(To do) Put every line of the material below into a numbered list, leaving out the blank lines.

(Records to use)

+++

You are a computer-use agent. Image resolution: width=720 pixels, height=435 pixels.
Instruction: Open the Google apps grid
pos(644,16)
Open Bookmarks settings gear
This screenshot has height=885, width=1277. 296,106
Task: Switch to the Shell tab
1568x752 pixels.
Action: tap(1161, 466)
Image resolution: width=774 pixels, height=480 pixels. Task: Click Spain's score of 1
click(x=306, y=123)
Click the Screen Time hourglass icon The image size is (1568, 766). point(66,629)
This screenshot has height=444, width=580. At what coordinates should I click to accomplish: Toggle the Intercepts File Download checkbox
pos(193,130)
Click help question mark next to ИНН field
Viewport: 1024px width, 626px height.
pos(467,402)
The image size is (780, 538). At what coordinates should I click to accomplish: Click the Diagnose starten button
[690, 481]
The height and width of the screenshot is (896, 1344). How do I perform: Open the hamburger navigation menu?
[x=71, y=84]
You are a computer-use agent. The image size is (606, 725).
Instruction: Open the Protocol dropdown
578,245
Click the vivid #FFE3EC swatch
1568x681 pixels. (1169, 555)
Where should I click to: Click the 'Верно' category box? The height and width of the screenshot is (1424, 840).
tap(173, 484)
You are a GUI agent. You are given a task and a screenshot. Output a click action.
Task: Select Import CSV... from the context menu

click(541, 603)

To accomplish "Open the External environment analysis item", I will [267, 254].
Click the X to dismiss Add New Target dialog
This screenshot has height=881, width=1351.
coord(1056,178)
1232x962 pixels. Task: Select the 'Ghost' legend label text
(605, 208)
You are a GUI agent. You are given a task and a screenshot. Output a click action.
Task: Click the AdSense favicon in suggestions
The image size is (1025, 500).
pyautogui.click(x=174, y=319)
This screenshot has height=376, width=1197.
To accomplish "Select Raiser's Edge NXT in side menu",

+++

(Reply)
1. You are a computer-use agent. Image resolution: width=720 pixels, height=435 pixels.
2. Instruction: Open the Google apps grid
3. pos(644,16)
4. Open Bookmarks settings gear
5. This screenshot has height=885, width=1277. 296,106
6. Task: Switch to the Shell tab
7. 1568x752 pixels.
8. Action: tap(1161, 466)
9. Image resolution: width=774 pixels, height=480 pixels. Task: Click Spain's score of 1
10. click(x=306, y=123)
11. Click the Screen Time hourglass icon The image size is (1568, 766). point(66,629)
12. This screenshot has height=444, width=580. At what coordinates should I click to accomplish: Toggle the Intercepts File Download checkbox
13. pos(193,130)
14. Click help question mark next to ИНН field
15. Viewport: 1024px width, 626px height.
16. pos(467,402)
17. The image size is (780, 538). At what coordinates should I click to accomplish: Click the Diagnose starten button
18. [690, 481]
19. The height and width of the screenshot is (896, 1344). How do I perform: Open the hamburger navigation menu?
20. [x=71, y=84]
21. You are a computer-use agent. The image size is (606, 725).
22. Instruction: Open the Protocol dropdown
23. 578,245
24. Click the vivid #FFE3EC swatch
25. 1568x681 pixels. (1169, 555)
26. Where should I click to: Click the 'Верно' category box? The height and width of the screenshot is (1424, 840).
27. tap(173, 484)
28. You are a GUI agent. You are given a task and a screenshot. Output a click action.
29. Task: Select Import CSV... from the context menu
30. click(541, 603)
31. To accomplish "Open the External environment analysis item", I will [267, 254].
32. Click the X to dismiss Add New Target dialog
33. This screenshot has height=881, width=1351.
34. coord(1056,178)
35. 1232x962 pixels. Task: Select the 'Ghost' legend label text
36. (605, 208)
37. You are a GUI agent. You are given a task and a screenshot. Output a click action.
38. Task: Click the AdSense favicon in suggestions
39. The image size is (1025, 500).
40. pyautogui.click(x=174, y=319)
41. This screenshot has height=376, width=1197.
42. To accomplish "Select Raiser's Edge NXT in side menu",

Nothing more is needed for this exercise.